“We’ll get back.”

Thora meets his eyes. After a long moment, she drains the last of her wine. “Okay. Situation assessed. I’m ready to come up with a plan.”

Santi rubs his temples. “Here’s how I see it. We have an interface with the ship. I suggest we use it.”

“Peregrine?” Thora snorts. “He’s about as much use as a broken toaster. I already asked him to wake us up. Twice.”

“You only asked him one way.”

Thora rolls her eyes. “So we should say please?”

“That’s not what I mean.” Santi leans across the table. Something is wrong: Thora is getting further and further away. “The error has affected his language, right? Maybe if we ask the right way, we can get around his mental block.”

“You’re suggesting we try andargueour way out of here?”

“God knows we’ve had enough practice.” He can’t see Thora clearly, but he can still tell she’s giving him a look. “Let me guess,” he says wearily. “You propose a different approach.”

Thora’s voice comes out of the blur. “I want to go back to the Odysseum. Watch the video, go over every inch of that model ship. There has to be something we can—Santi?”

He goes to rub his eyes, but his hand won’t obey. He tries to stand, but his feet won’t support his weight. He collapses.

“Santi.” Thora’s voice, urgent in the darkness. The cobbles press against his back.

“Thora.”Did you break the world again?She’s shouting for help, and he’s floating, free of the cobbles, free of the restraints around his real body, on his way to the stars.

He wakes in a hospital bed. Thora sits in a chair by the window, biting her nails.

“It’s cancer. Again,” she says when his eyes open. “Brain tumor this time. Inoperable. They’re giving you less than a month.”

A month in the simulation; a matter of hours in real time. Santi hallucinates himself in his body, half-starved and feather-light, and feels a thrill of claustrophobic reality. He rubs his eyes. “Thanks for breaking it to me gently.”
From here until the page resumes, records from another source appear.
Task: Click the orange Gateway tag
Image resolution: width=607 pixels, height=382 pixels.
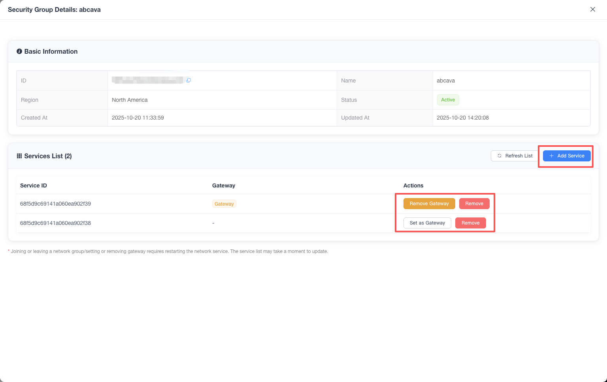Action: [x=224, y=204]
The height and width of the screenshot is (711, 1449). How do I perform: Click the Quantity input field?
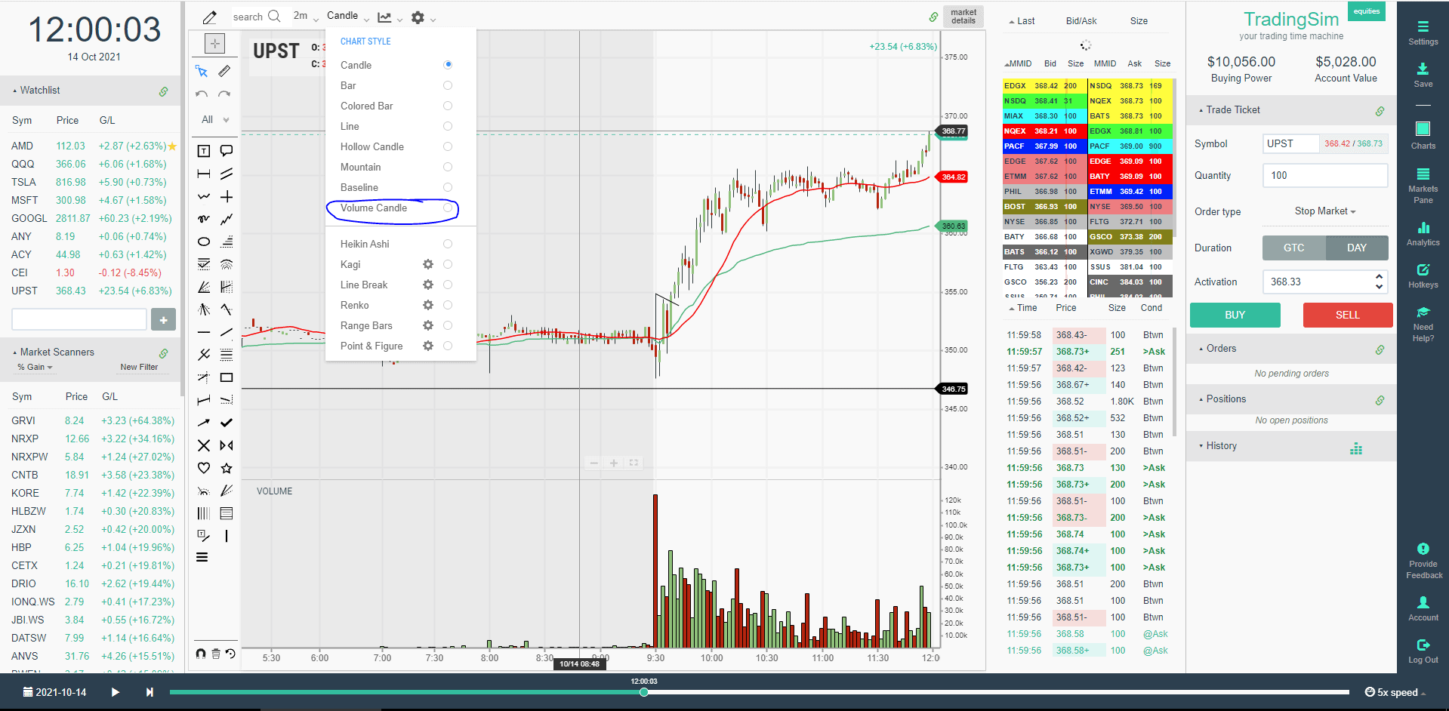pyautogui.click(x=1324, y=175)
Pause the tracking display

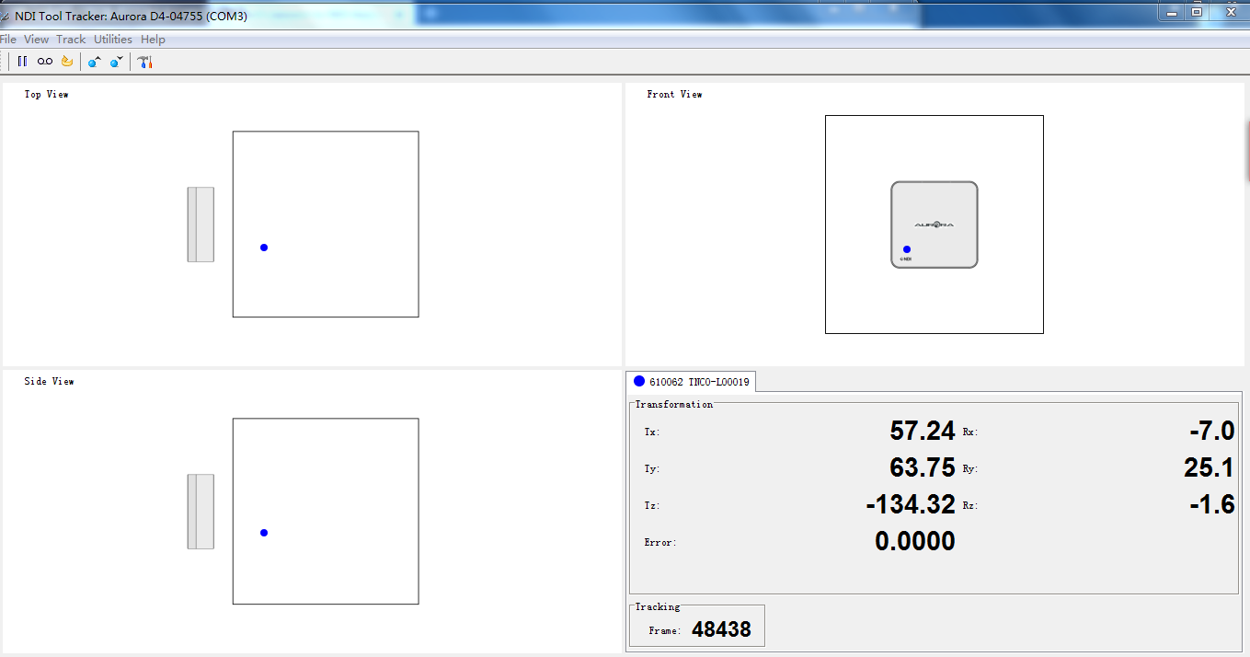22,61
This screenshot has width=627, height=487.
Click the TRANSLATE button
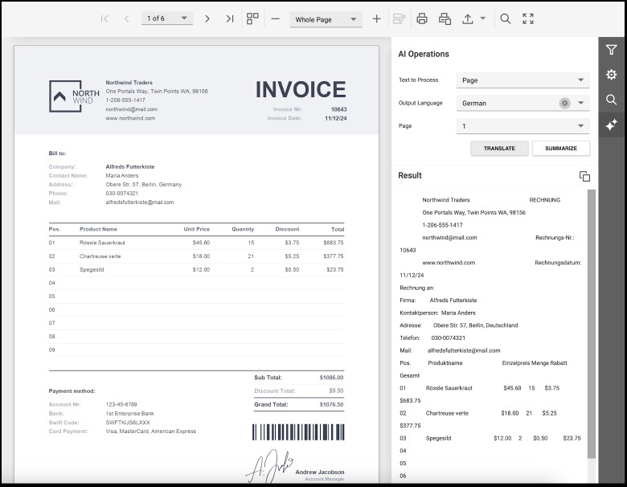coord(499,149)
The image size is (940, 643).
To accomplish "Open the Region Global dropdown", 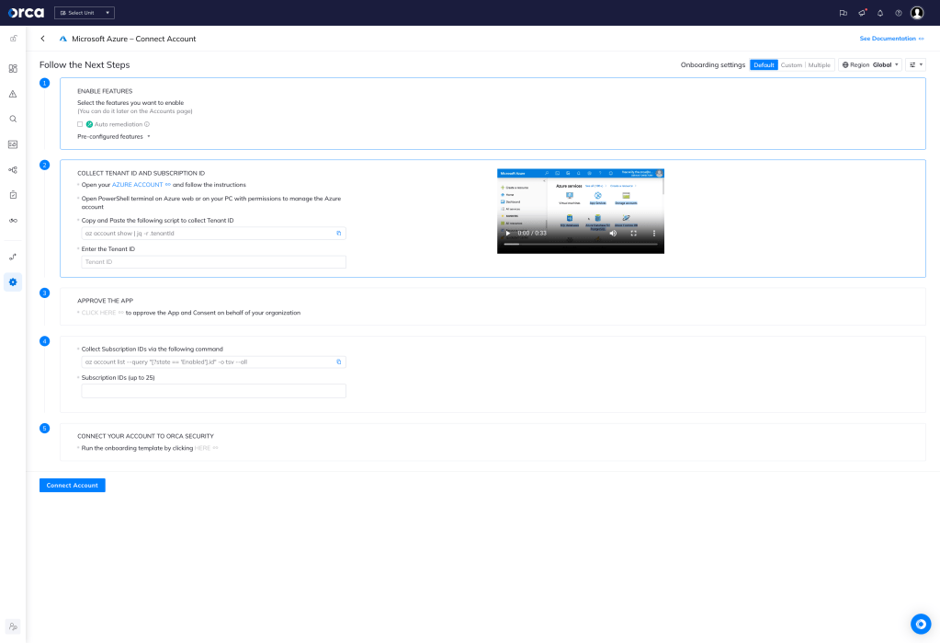I will [869, 64].
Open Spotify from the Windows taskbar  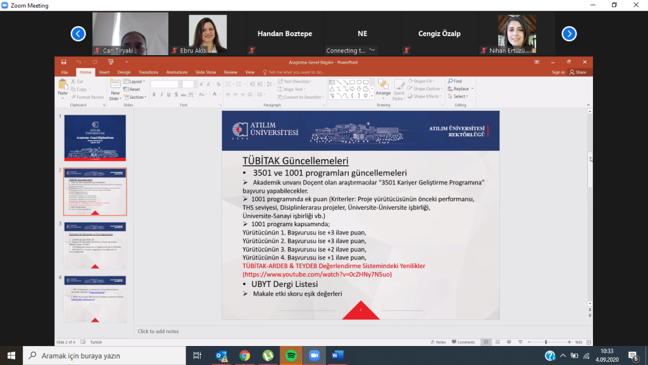click(290, 355)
“Don’t worry.” Thora shakes a bottle of pills. “Remember, I’m a pro at thwarting destiny. I’ll follow you. We can try again next time.”

Santi sits up, fighting the fog in his mind. A dawning horror breaks through. “No.”

Thora crosses her arms. “If you’re seriously going to try and argue me out of killing myself—”

“It’s not that.” He grips the thin hospital sheet with sweating hands. “We only have eight years left. If we die—yes, we come back, but there’s no guarantee we’ll come back together. Sometimes we’ve arrived in the city ten, twenty years apart.”

Realization spreads across Thora’s face. “I guess it’s part of the design,” she says. “To give each of us periodic breaks from the simulation. But if the clock starts as soon as one of us gets back—”

“By the time we both arrive, we could already be dead.” Terror transfixes Santi, worse than the fear he felt when he saw the blank panels in the museum. He could die between lives and it would mean nothing. All their striving, everything they have learned from each other, all for them to end as two corpses in a box, cut off from an elsewhere they will never see.

“Fuck.” Thora gets to her feet, paces across the room. “Fuck! I don’t believe this. What, are they trying to keep things interesting?” She punches the wall.

“Thora.” He needs her to stop, to damp down her anger and give his own room to blaze.

She doesn’t understand. “Of course. This is where you tell me there’s a reason.” Her voice drips with bitterness. “Go on. Tell me what it all means.”

He screams it at her. “I can’t!”

Thora stares at him without recognition. He waits for her to fight back, to demand the argument he’s denying her. Another Thora might have done that, long ago. But this one closes her eyes and nods. When she leaves, she shuts the door quietly behind her.

Santi stares at the hospital ceiling, gray tiles spidered with meaningless faultlines. He has tried so hard, all his long lives, to understand. What he saw in the darkened exhibit hall felt like the ultimate vindication: there is a meaning, a purpose to their existence, and it is the one he has dreamt of since before he can remember. For that to be destroyed, by something so senseless, so arbitrary as a randomly programmed death, feels like the root of his world being torn out.

Thora isn’t here to see. He doesn’t have to be strong for her. He weeps in rage until he falls into an exhausted, furious sleep.

When he wakes, a curtain has been drawn around his bed. He feels vague, groggy, half-there. Symptoms of his imaginary illness, or his real starvation? It doesn’t matter. There is only one question in his mind now, and only one person who can answer it.